The one who’d checked the bathroom and the closet came over and riffled expertly through the contents of the bag. “Okay,” he said. Ingram took out a pair of gray slacks and started to put them on. The two detectives noticed the scars. One of them opened his mouth to say something, but looked again at the big man’s face and closed it.
“Who are you?” Ingram asked. “And what is it you want?”
It was the one near the doorway who replied. “I’m Detective Sergeant Schmidt, Miami Police.” He was a dark, compactly built man in his early thirties with an air of hard-bitten competence about him, neatly dressed in a lightweight suit and white shirt. He nodded to the other. “This is Arthur Quinn. You’re from Puerto Rico—is that right?”
“More or less,” Ingram replied.
“What do you mean, more or less? That’s what the hotel register says.”
“I lived in San Juan for the past three years.”
“What line of work are you in?”
“I was in the boat-repair business down there. Another man and I had a boatyard and marine railway.”
“Is that what you’re doing now?”
“No.
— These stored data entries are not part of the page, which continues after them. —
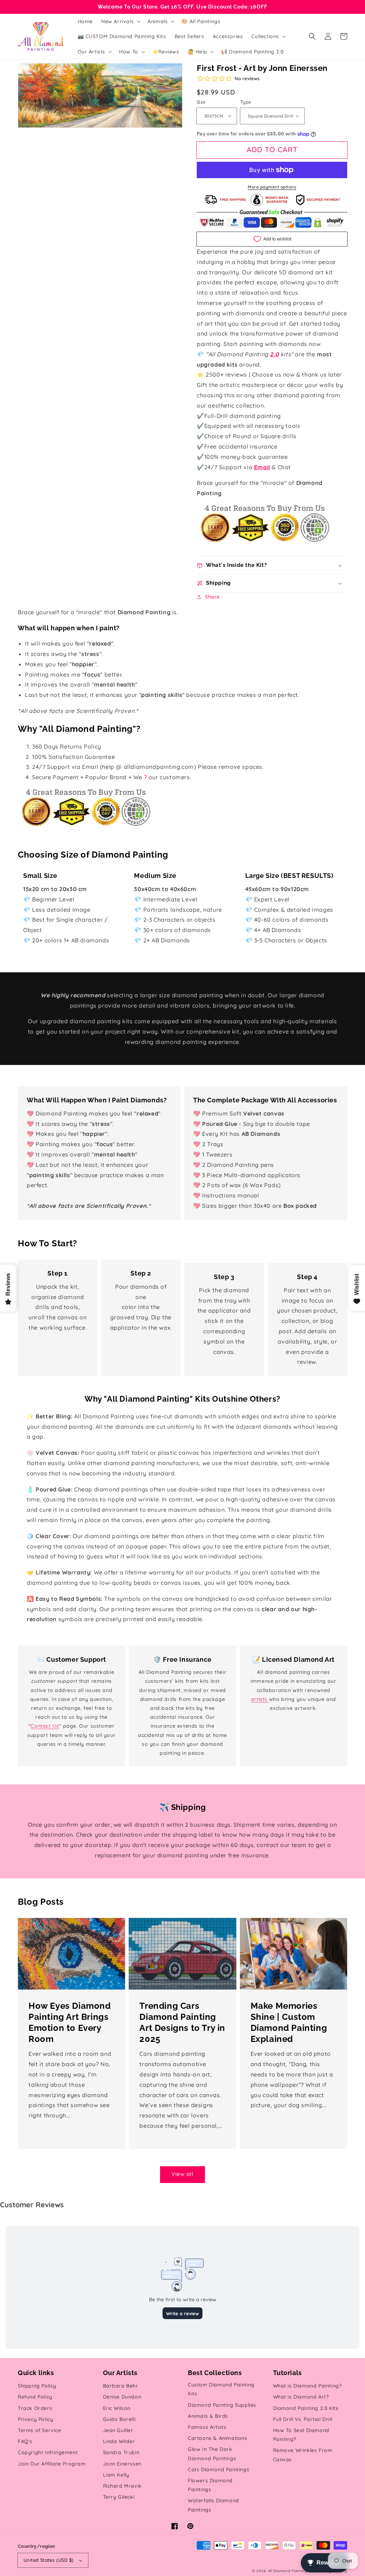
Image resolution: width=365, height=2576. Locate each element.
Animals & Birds (208, 2416)
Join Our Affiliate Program (52, 2464)
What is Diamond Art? (301, 2397)
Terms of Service (39, 2430)
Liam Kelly (116, 2475)
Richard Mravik (122, 2486)
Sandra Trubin (121, 2452)
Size (201, 102)
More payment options (272, 187)
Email (262, 467)
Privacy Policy (35, 2419)
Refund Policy (35, 2397)
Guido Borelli (119, 2419)
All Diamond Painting (287, 2571)
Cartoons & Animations (217, 2438)
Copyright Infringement (48, 2452)
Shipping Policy (37, 2386)
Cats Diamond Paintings (218, 2469)
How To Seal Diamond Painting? (301, 2434)
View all (182, 2174)
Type (245, 102)
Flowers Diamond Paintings (210, 2485)
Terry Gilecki (119, 2497)
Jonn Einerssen (122, 2464)
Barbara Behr (120, 2386)
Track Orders (35, 2408)
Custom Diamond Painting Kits (221, 2389)
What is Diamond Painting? (307, 2386)
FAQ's (25, 2441)
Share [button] (212, 597)
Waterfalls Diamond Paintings (213, 2505)
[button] (312, 36)
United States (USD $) (48, 2560)
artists (260, 1699)
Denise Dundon (122, 2397)
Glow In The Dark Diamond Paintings (212, 2453)
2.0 (274, 354)
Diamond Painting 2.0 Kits (306, 2408)
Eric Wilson (117, 2408)
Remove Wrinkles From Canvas (303, 2454)
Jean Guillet (118, 2430)
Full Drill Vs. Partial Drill (303, 2419)
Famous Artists (207, 2427)
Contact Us (45, 1726)
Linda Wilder (119, 2441)
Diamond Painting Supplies (222, 2405)
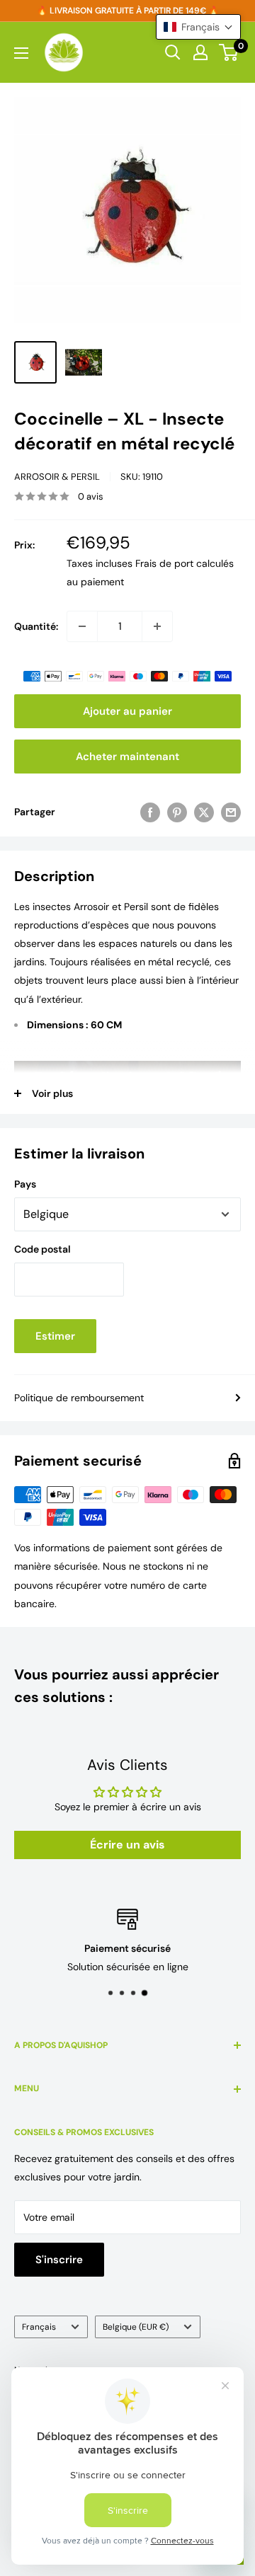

We had a bad fire. He was killed in it, and his widow wanted out, so we liquidated what was left.”
“What are you doing in Miami?”
“Looking for a boat.”
“To buy, you mean?”
“That’s right,” he replied. “What’s this all about?”
Schmidt ignored the question. “You checked in here the first time fifteen days ago, but you’ve been gone for the past eight. Where’ve you been?”
“Nassau. Tampa. Key West.”
“When were you in Key West?” Quinn asked. He was a slender, graying man with a narrow face and rather cold eyes.